▸ **GIVEN EXERCISE**
Put the lines of the rows into a JSON list of strings, one string per line, from the line containing "Where should I click to: Open" through the line containing "pyautogui.click(x=140, y=86)", both included. Leave out blank lines and all pictures.

Rows from a pointing dataset:
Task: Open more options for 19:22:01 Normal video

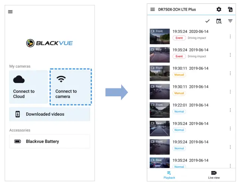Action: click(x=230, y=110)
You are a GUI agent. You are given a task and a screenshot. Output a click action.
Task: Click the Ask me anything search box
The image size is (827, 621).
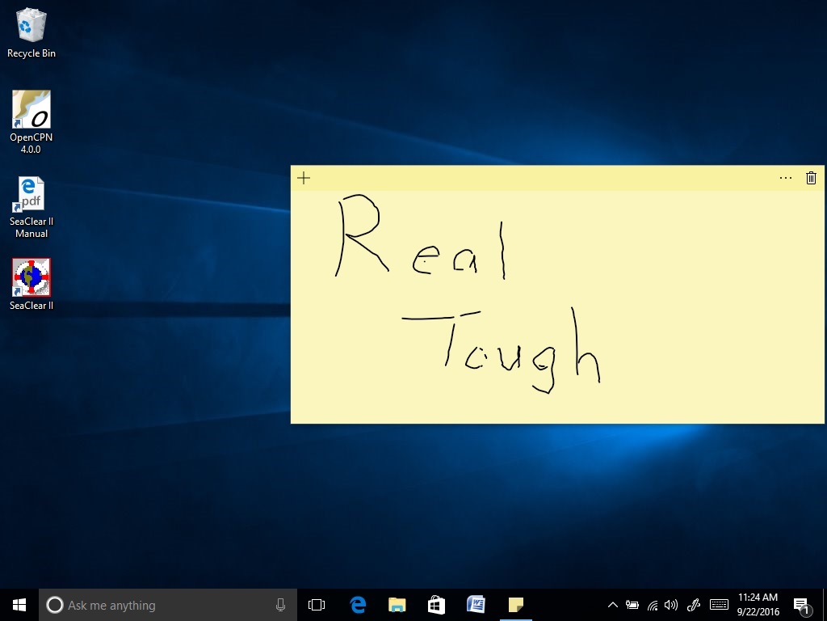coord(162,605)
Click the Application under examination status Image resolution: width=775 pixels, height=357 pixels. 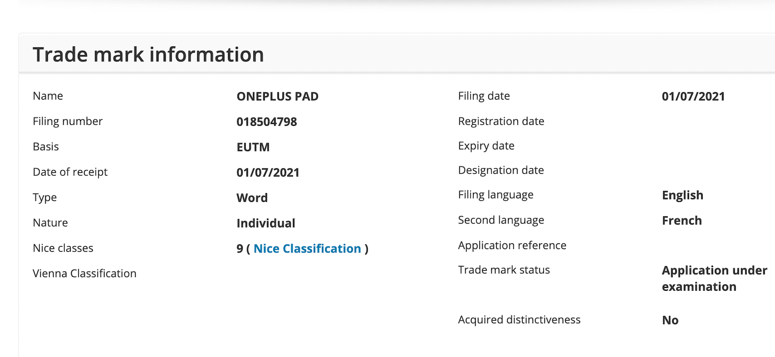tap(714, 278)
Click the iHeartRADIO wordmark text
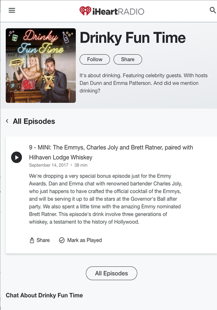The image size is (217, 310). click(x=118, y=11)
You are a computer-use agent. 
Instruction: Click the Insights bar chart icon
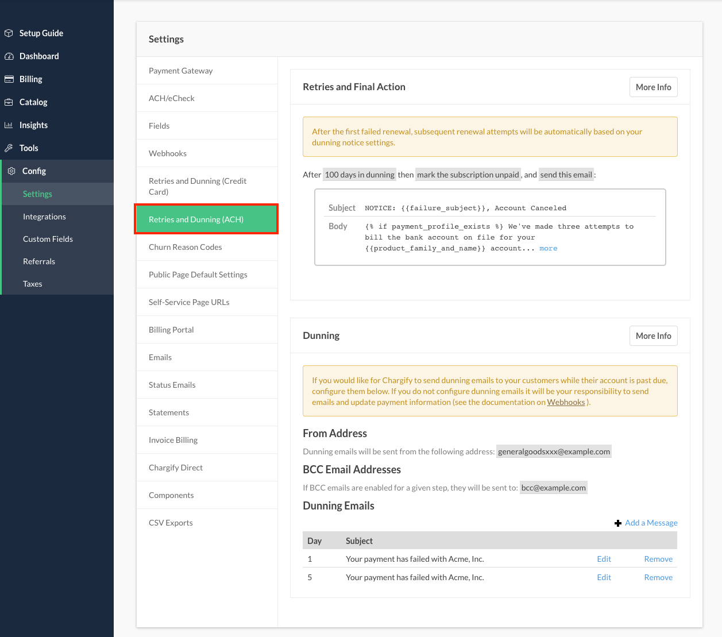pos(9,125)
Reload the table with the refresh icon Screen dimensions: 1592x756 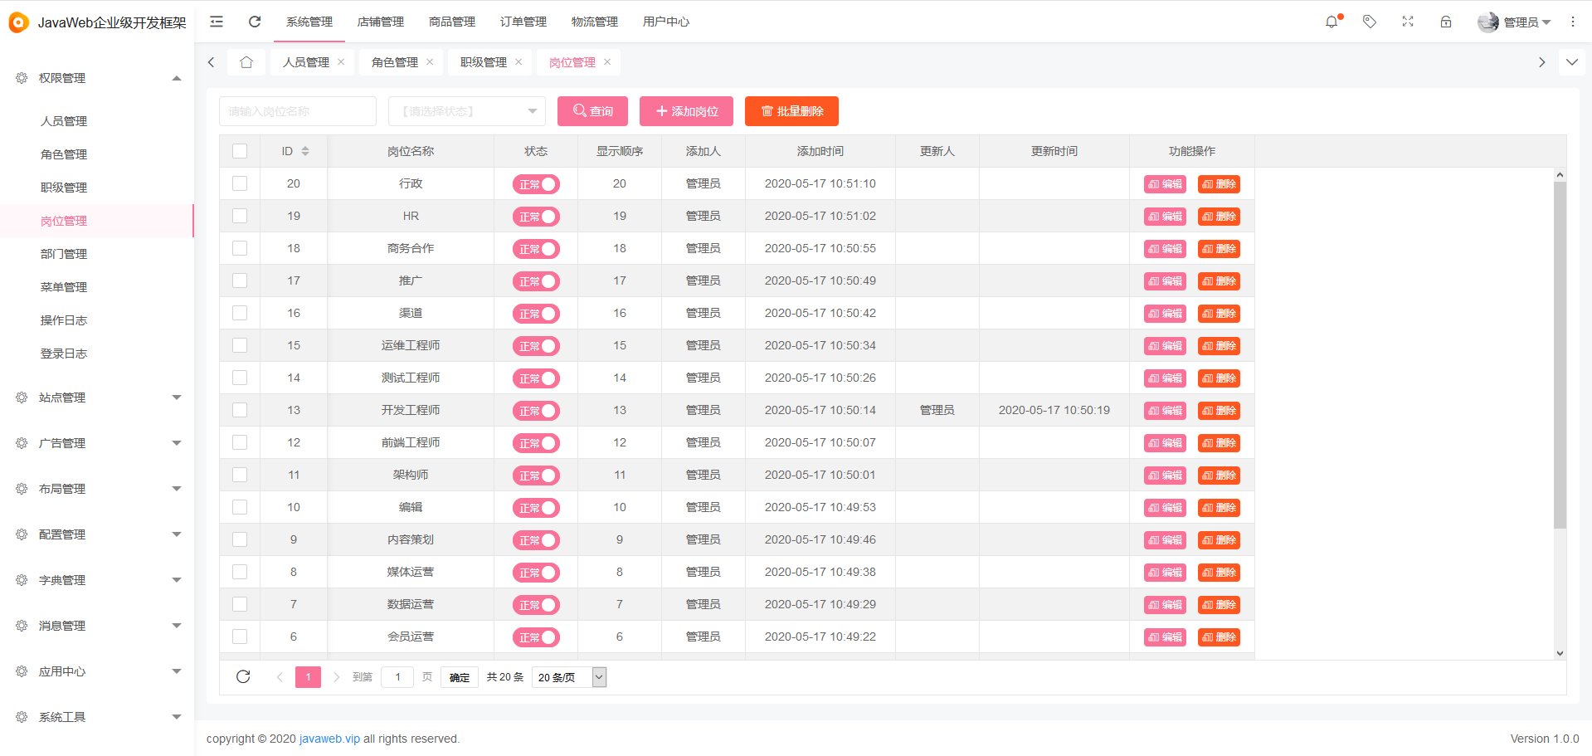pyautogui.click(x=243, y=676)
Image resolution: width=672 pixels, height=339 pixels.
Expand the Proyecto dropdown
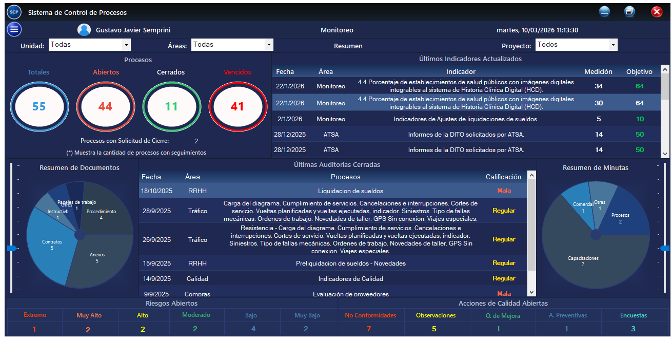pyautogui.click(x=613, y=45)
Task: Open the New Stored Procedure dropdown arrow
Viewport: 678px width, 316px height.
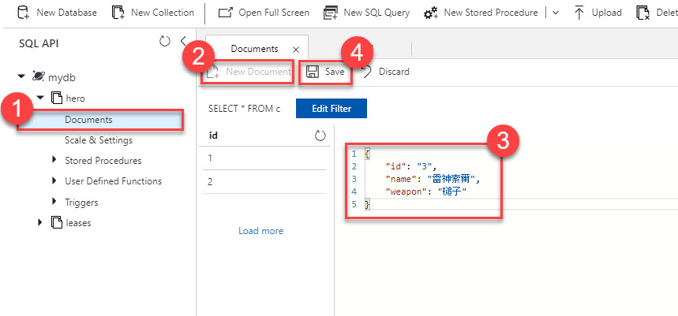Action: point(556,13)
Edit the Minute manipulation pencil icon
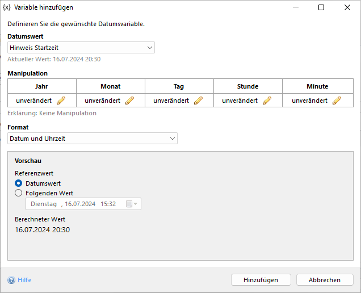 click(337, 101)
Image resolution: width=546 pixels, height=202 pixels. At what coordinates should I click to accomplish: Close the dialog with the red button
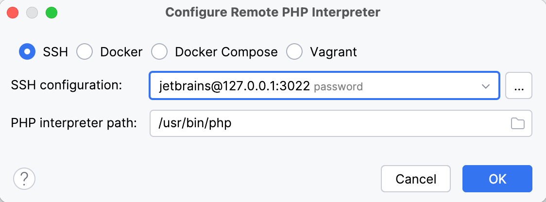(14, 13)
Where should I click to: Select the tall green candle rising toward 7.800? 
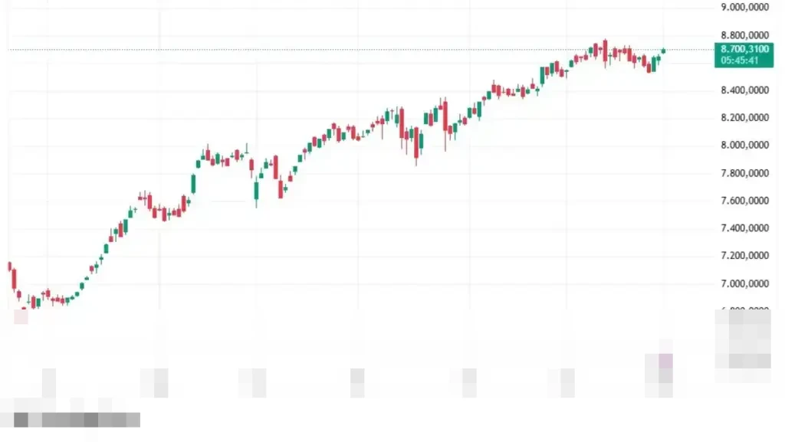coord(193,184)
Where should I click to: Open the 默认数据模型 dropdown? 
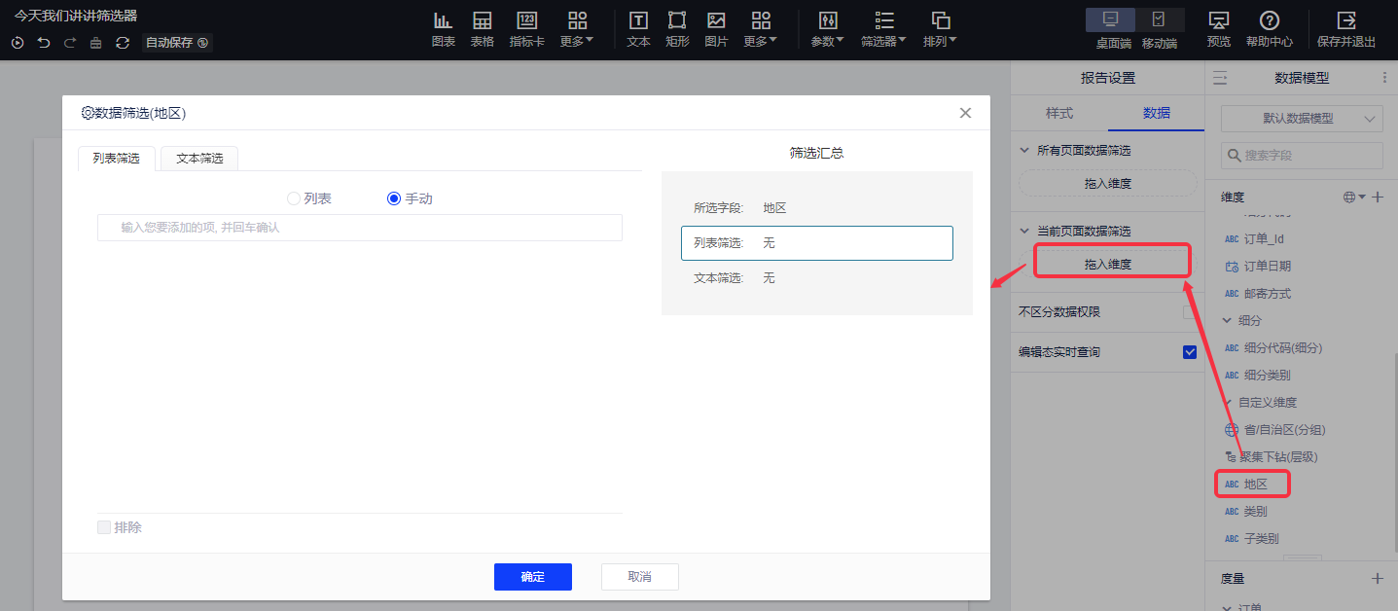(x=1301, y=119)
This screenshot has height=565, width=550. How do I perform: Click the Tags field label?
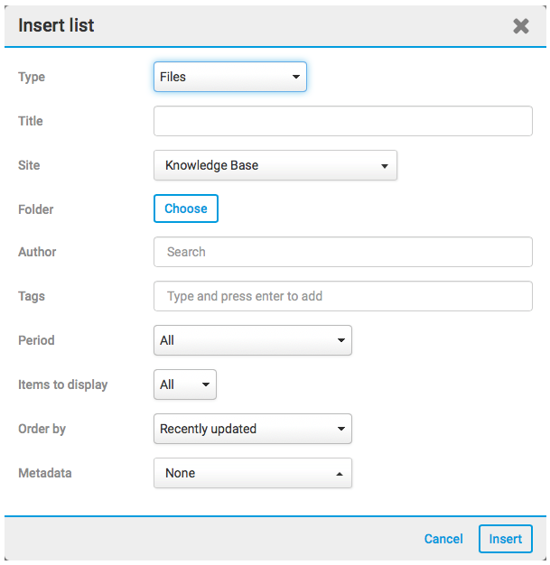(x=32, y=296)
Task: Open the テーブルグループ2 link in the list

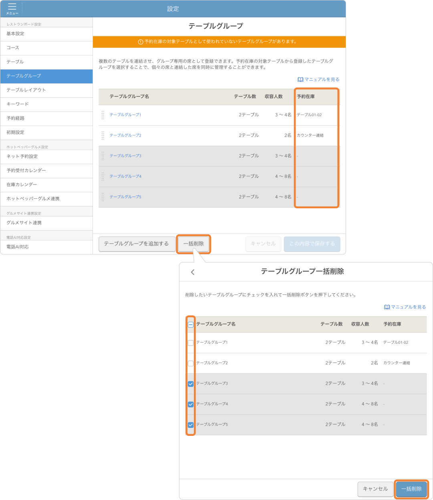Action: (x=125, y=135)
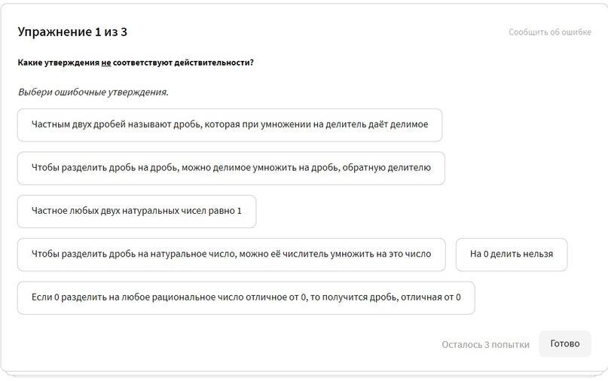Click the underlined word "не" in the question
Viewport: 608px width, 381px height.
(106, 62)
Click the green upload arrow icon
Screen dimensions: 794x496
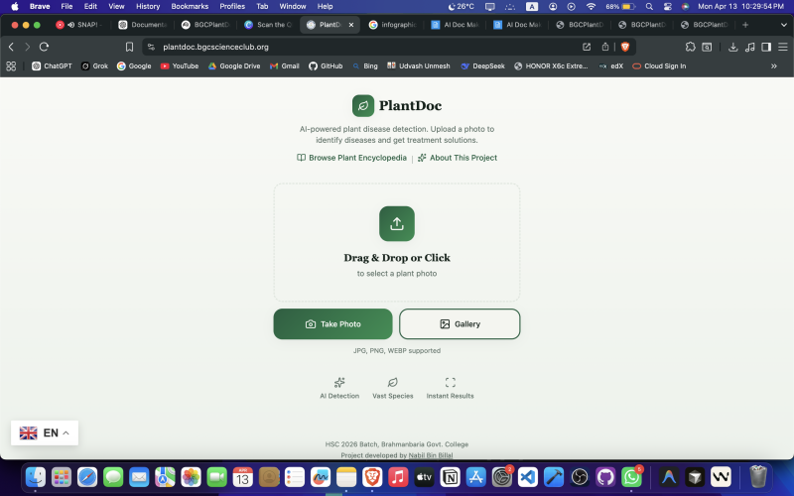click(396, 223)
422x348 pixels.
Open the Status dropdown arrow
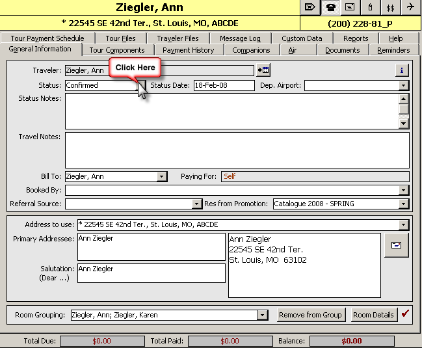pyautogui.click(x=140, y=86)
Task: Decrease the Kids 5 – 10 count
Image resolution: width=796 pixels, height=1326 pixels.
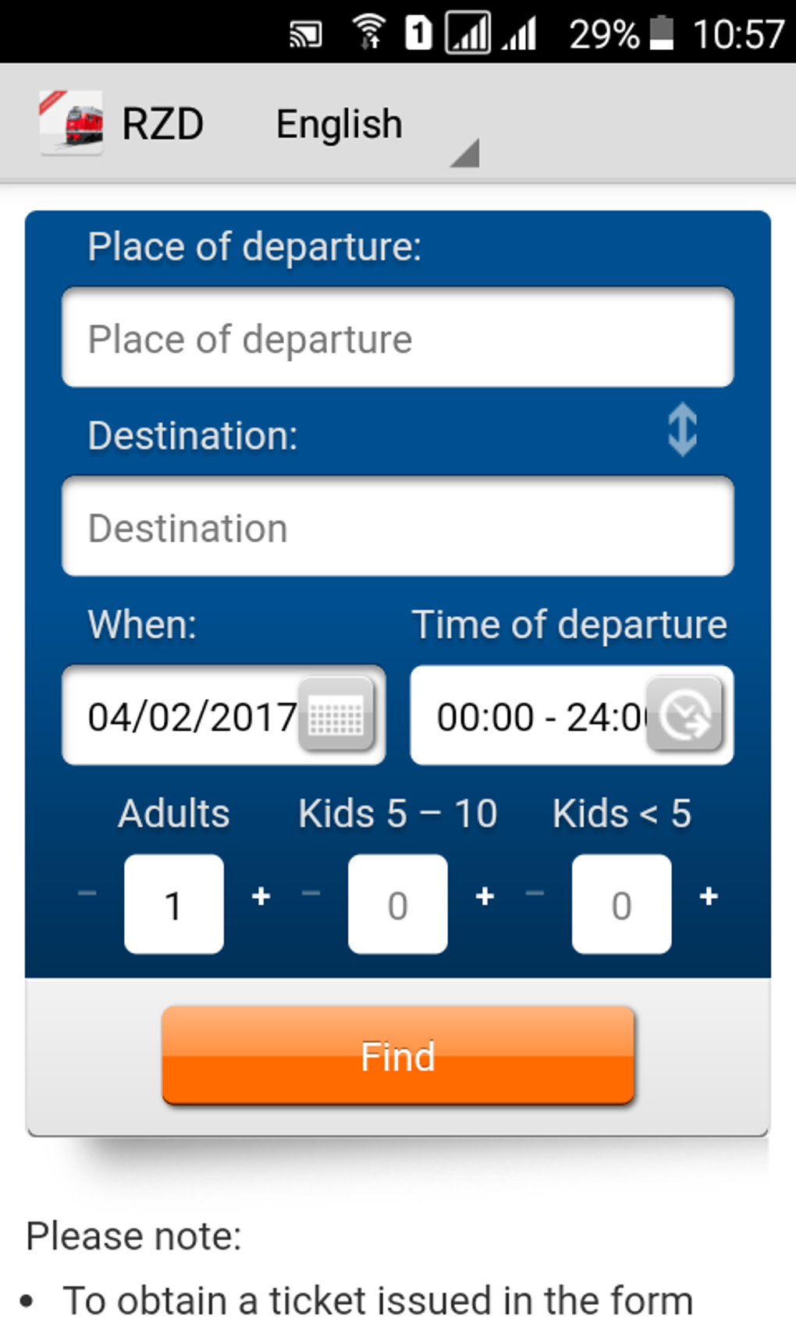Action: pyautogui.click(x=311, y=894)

▸ **SOLUTION TO THE EXERCISE**
[
  "Where should I click to: Open the 默认数据模型 dropdown? ",
  "(x=1301, y=119)",
  "This screenshot has height=565, width=550. How do I perform: Click the Tags field label?",
  "(x=32, y=296)",
  "Task: Open the テーブルグループ2 link in the list",
  "Action: (x=125, y=135)",
  "Click the underlined word \"не\" in the question",
  "Viewport: 608px width, 381px height.",
  "(106, 62)",
  "Click the green upload arrow icon",
  "Screen dimensions: 794x496",
  "click(396, 223)",
  "422x348 pixels.",
  "Open the Status dropdown arrow",
  "pyautogui.click(x=140, y=86)"
]